Olhavam de um lado pro outro, antes de cruzar a linha de ferro, o perigo vinha do forte trem que passava de minutos em minutos, com seu barulho tradicional ao passar com as pesadas rodas nos encontros de uma linha de ferro com uma outra, o forte apito avisando a todos que já estava chegando à estação bem próxima, completava o som que vinha dos trilhos. Aquele som que enchia a casa e sempre incomodava o apresentador da TV ligada na sala, não os permitindo ouvir o que estava se passando naquele momento, aquele som que os acordava ainda na madrugada da manhã.
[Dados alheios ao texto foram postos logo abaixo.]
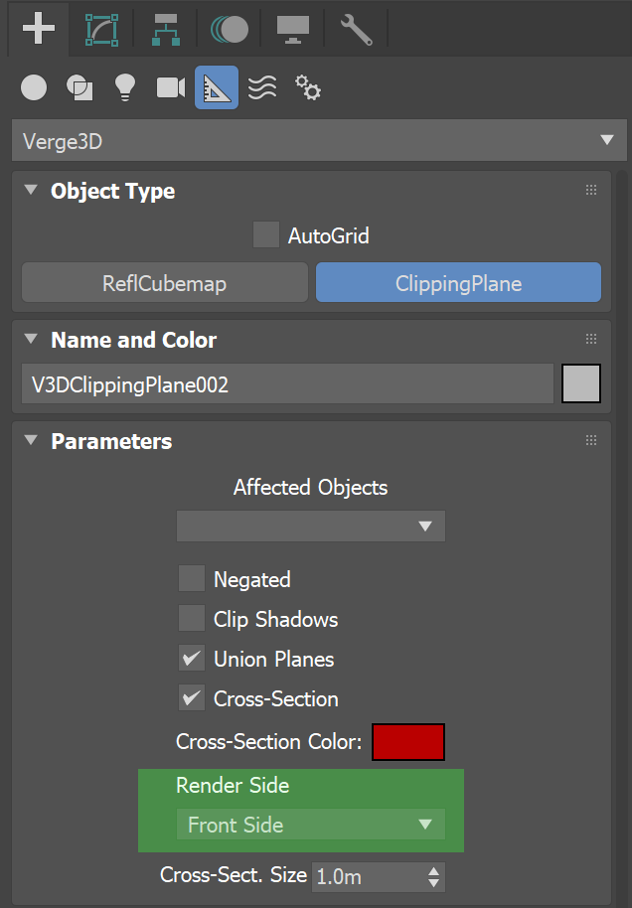Select the Cameras category icon
This screenshot has height=908, width=632.
tap(171, 88)
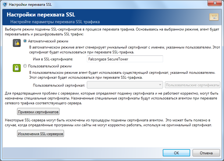Click the certificate icon in the blue header
This screenshot has width=224, height=161.
coord(214,17)
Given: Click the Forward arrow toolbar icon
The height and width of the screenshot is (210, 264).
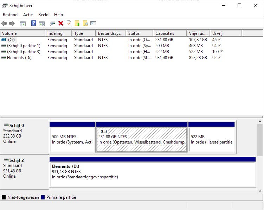Looking at the screenshot, I should pyautogui.click(x=12, y=23).
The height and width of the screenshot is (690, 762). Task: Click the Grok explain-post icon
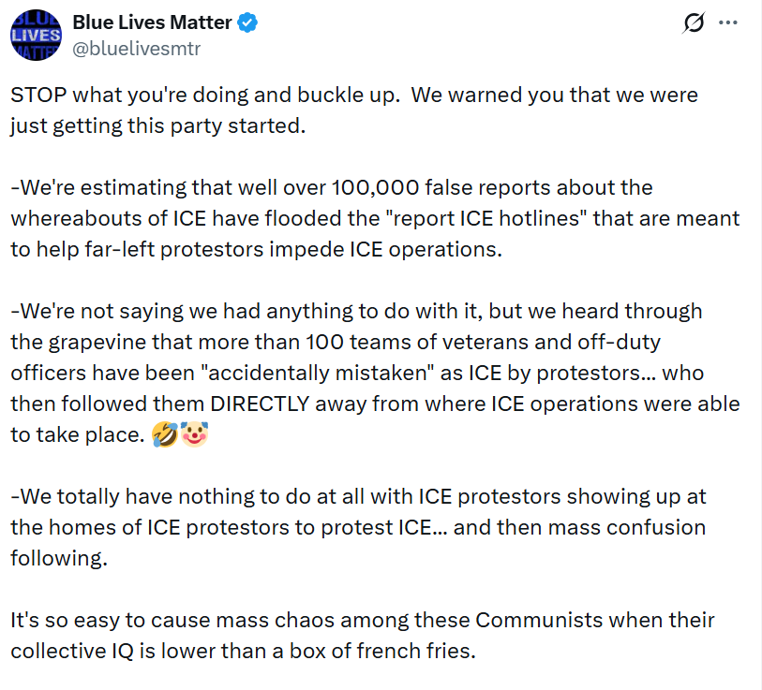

Quando enfim chegavam ao outro lado do trilho, se enfiavam num buraco feito na tela de proteção que protegia a avenida grande que paralelamente a linha de ferro, ia também em direção a prosperidade, servindo de corredor para milhares de carros e caminhões. Naquele mesmo ponto, após aquele mesmo buraco na tela de proteção, eles já se acotovelaram uma vez com outros tantos, que também vieram do outro lado do trilho, para ver passar o maior representante da igreja católica no mundo, acenaram pra ele, apesar de achar que ele não os viu – ele trafegava num carro branco, sem vidros e a parte de trás. Ele estava em pé, de branco, com um sorriso fraterno no rosto.
Naquela manhã eles não cruzaram a avenida, até porque não precisava, mas nem sempre era assim, no fim do dia, ainda com o sol raiando perto do horizonte, eles cruzavam a pista negra em direção a fabrica do lado de lá, ficavam em frente a uma imensa janela de vidro, toda fechada, e no lado de dentro ficava uma grande maquina ditando o vai e vêm das garrafas de refrigerantes que recebiam o suco com gás e as tampas como lacres.
Eles ficavam ali boa parte do tempo, os carros a passar ao lado e a calçada inclinada serviam também como um ótimo passatempo. Dali eles enxergavam a casa dos avós, do outro lado da linha. Conseguiam ver a parte de cima do sobrado, e a luz que vinha do lado de dentro da janela aberta, escorado nela estava o avô, pastorando a todos.
A cem metros dali existia outro ponto comercial que eles sempre iam; A padaria, com os bolos feitos na hora, o cheirinho de pão novo e os doces que faziam à alegria da criançada.
Hoje em dia eles não cruzam mais a linha de ferro, até porque não existe mais o buraco na tela de proteção, hoje em dia a fabrica de refrigerantes não existe mais, e a única maneira de enxergar dentro dela é por cima, por entre as vigas de madeira de se acabam com o passar do tempo, hoje em dia o imóvel da fabrica está abandonado, hoje em dia não há como sentir o cheiro dos pães e bolos da padaria, no local há apenas carros enfileirados a espera de um comprador e o único cheiro ali é de gasolina e motor castigado, hoje em dia eles não ficam em cima do muro ao fim do dia conversando, quanto mais os avós para pastorá-los, hoje em dia quando eles trafegam pela avenida, ainda conseguem enxergar uma luz dentro da casa quando a janela está aberta, mas não tem a mínima idéia de quem ali está a se debruçar.
Hoje em dia eles perderam a ingenuidade daquela época, e o Papa já não trafega mais pelas ruas sem um vidro a protegê-lo.